Approaching graduation brings changes to time

I’m going to come right out and say it: I’m absolutely terrified to graduate. I’ve been impossible to live with these last few weeks. Even in the short amount of time I’ve been able to see my friends, I haven’t been all there mentally.

My mind has been constantly drifting to what I am going to do when school is over for me. I don’t even mean the whole “what is my purpose in life” idea, I’m talking about what am I going to do when life isn’t regulated by the school year?

I probably have ten solid memories from before I started school and even then two or three of them might have occurred after I had started. Everything I know has been based around and dictated by time taught to me by school. Life was given to me in beautiful, bite-sized snacks. It was just enough to handle and when it ran out a new one would begin.

It was like working towards a goal. There was the chunk of school before Labor Day, another leading up to midterms, one leading to Halloween and so on. It all lead up to the ultimate goal: summer vacation. I’m not going to toy with you: LFO wrote that song about me. I am a summer girl. And while the prospect of a summer with my friends with the intoxicating knowledge that we are not minors but are free from the bondage that is formal education, is so wonderful I think I’ll go blind just thinking about it, I’m dreading this one.

The summer before was about sitting back and relaxing until the next school year to come about. It was cyclical for me. How on earth will I keep track of time? When I lived in England, the chunks of time were not the same. There was no Thanksgiving lead up nor was there a fun Halloween. Time moved differently there. It seemed like all I had was time which was good and bad.

It was good because it afforded me the luxury of travel and time to simply sit where I was and be still. It was bad because time slipped through my fingers all too easily so that when my time was up, for several reasons it seemed there would have never been enough.

I have to find some sort of structure to my time because there is really nothing I can do about it short of procuring a flux capacitor and a Delorean. Waiting for Thursday so I can watch “The Office” will only get me maybe three or four more years into the future because, though I loathe to admit it, it will end someday.

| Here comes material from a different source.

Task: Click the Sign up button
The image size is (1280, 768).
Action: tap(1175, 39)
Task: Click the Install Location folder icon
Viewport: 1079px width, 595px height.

After that, it will be up to me to actually take the initiative to make up my own little bites of time.

4 Responses to "Approaching graduation brings changes to time"


Maggie, I graduated a year ago and now work full time. I won't lie to you, sometimes it sucks not have a vacation to look forward to, but there is so much less stress, homework, etc. that you don't need breaks to keep from burning out the way you do in college. you'll be fine
RERE is shorthand for "retard." So anyway retard--you will probably be homeless like most of the ESU alums I hang with. Which means time won't even be a minor issue for you to track.
alum -- look on the bright side. At least you won't be dumpster diving and hangin' with homeless people like RERE.
WELL I think you are wonderful and you are going to do GREAT things in life , and you will never be homeless because you can always stay with me , and besides you are not most ESU alums , you are driven and will get whatever you set your mind on.